*Work request:*
Once you find the line with "At what coordinates" in the data that follows, repeat it and every line after it exactly, through the line with "Image resolution: width=1513".

*Records for this exercise:*
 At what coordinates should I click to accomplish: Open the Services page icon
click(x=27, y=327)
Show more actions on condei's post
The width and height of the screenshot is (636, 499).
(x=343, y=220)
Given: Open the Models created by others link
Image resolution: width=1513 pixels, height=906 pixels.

---

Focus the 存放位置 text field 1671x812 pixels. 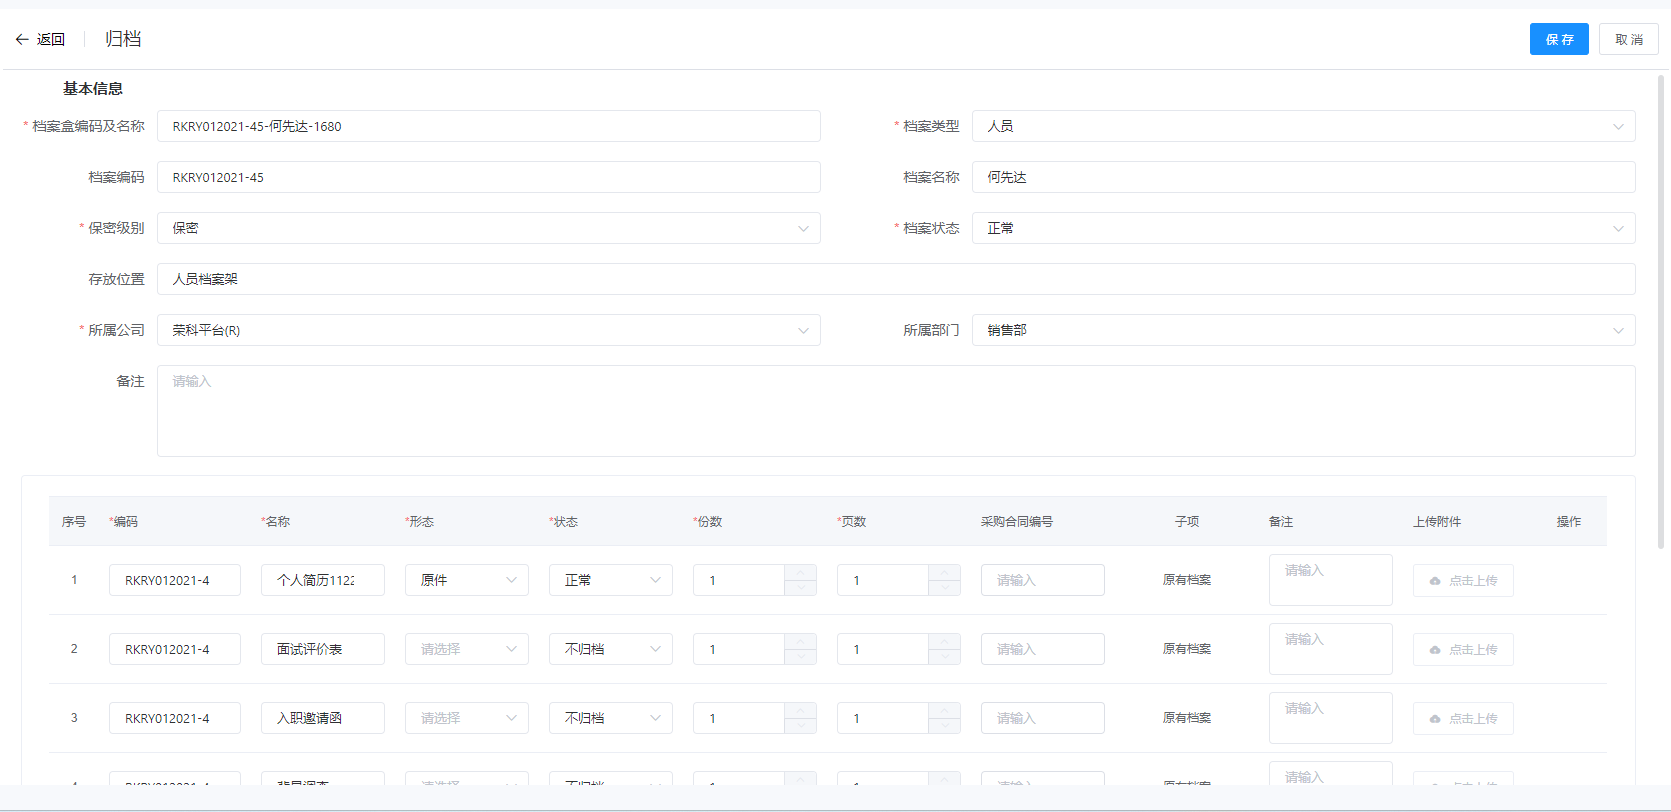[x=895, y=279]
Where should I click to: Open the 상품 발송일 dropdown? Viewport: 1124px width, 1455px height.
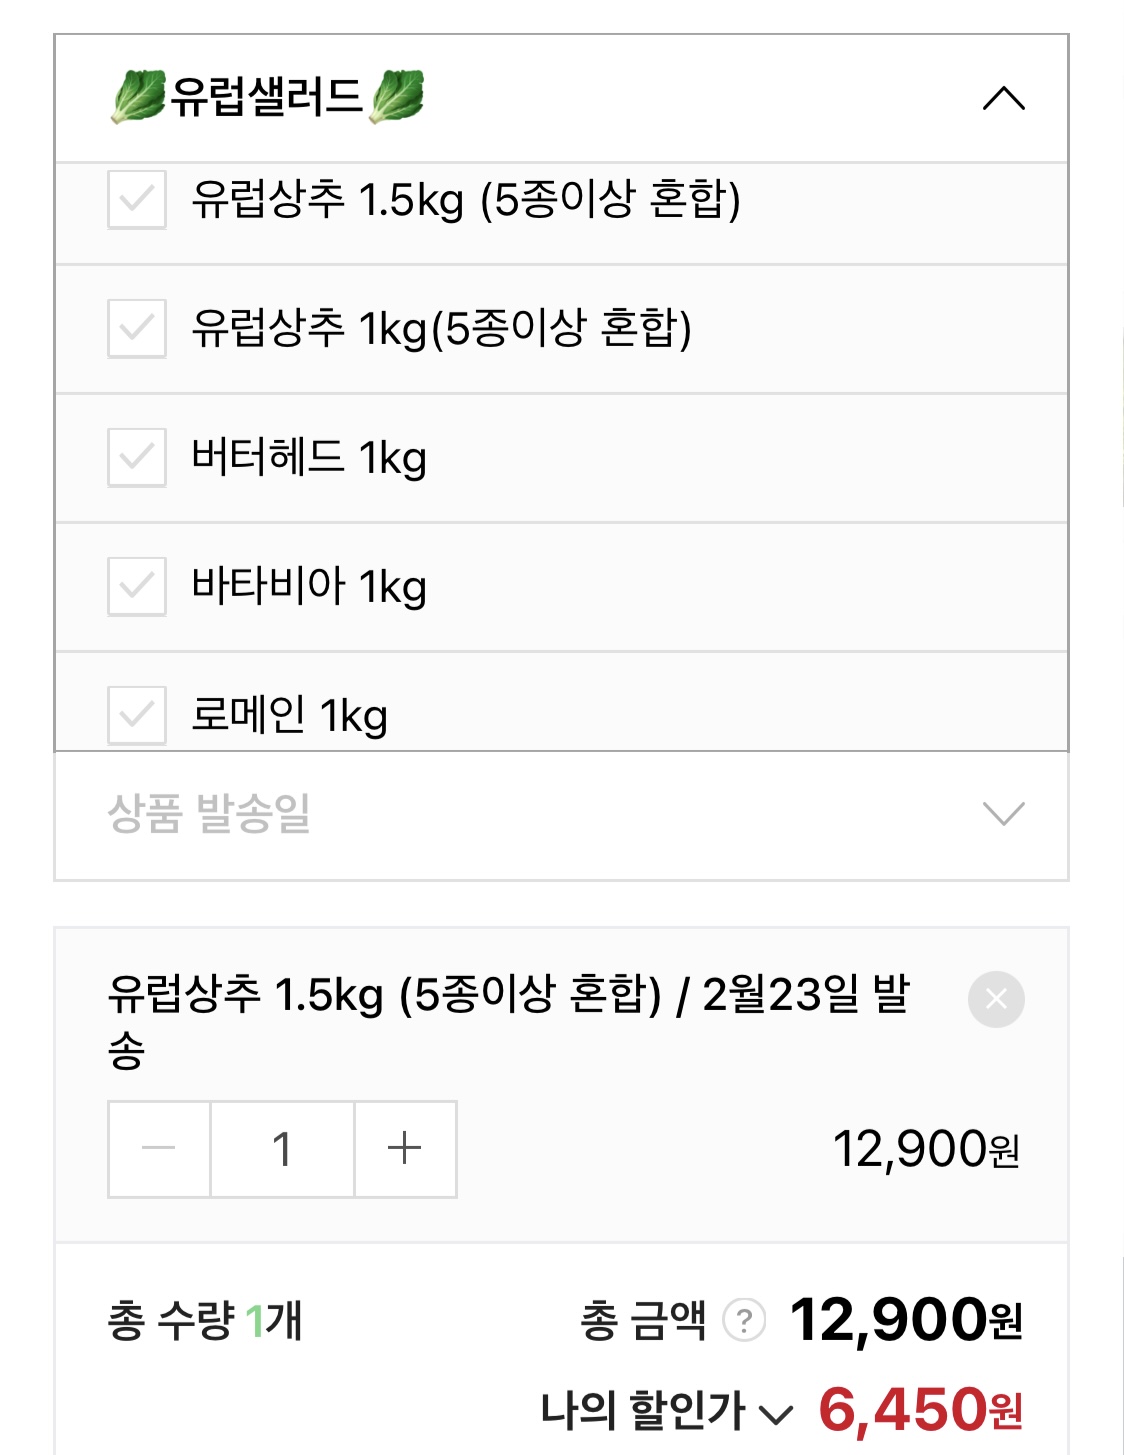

--

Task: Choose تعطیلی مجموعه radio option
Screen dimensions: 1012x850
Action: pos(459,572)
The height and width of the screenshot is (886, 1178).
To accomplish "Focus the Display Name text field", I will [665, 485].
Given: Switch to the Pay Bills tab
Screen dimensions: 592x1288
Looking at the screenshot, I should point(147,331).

*Exercise output:*
 At what coordinates should I click to accomplish: Open the Services page icon
click(x=27, y=327)
Show more actions on condei's post
The width and height of the screenshot is (636, 499).
(x=343, y=220)
Given: Open the Models created by others link
Image resolution: width=1513 pixels, height=906 pixels.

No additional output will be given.